A salutary note at the end of Rutherford Aris’ Mathematical Modelling Techniques:
When a model is being used as a simulation an obvious comparison can be made between its predictions and the results of the experiment. We are favourably impressed with the model if the agreement is good and if it has not been purchased at the price of too many empirical constant adjusted to fit the data. If the parameters are determined independently and fed into the final model as fixed constant not to be further adjusted, then we can have a fair degree of confidence in the data and in the model. Both model and data have their own integrity the former in the relevance and clarity of its hypotheses and the rigour and appropriateness of its development, the latter in the carefulness of the experimenter and the accuracy of the results. But these virtues do not only inhere in the possessors they also gain validity from the other…Thus the attitude of never believing an experiment until its confirmed by theory has as much to be said for it as that which never believes a theory before its confirmation by experiment. (emphasis mine)
In the comparison of theory with experiment an array of statistical tools is available and should be used.
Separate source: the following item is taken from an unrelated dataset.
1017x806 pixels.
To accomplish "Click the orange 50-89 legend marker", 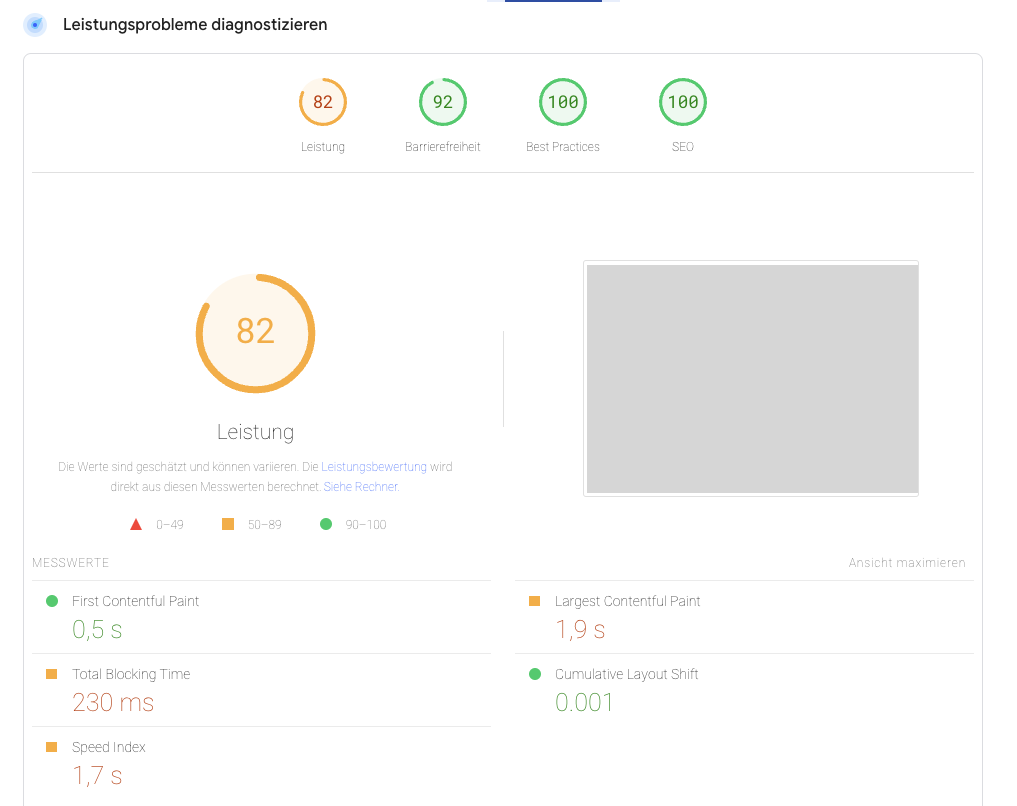I will coord(227,523).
One danger that is easy to overlook is the existence of hidden constancies that will give spurious values…The classic correlation between the intelligence of the children and the drunkenness of the parents which so confounded temperance societies years ago–until it was discovered that all the data came from schools in the east end of London–is another illustration of a data base too narrow to test a model.
As someone who works in the earth sciences, the indiscriminate use of statistics and purely empirical relationships is maddening, and that has spread to many other disciplines as well. The computer power we have at our disposal these days makes it too tempting to simply reduce “big data” and let us “tell us” what’s going on, but this can be a serious mistake without some kind of hypothesis–right or wrong–about what we are looking at.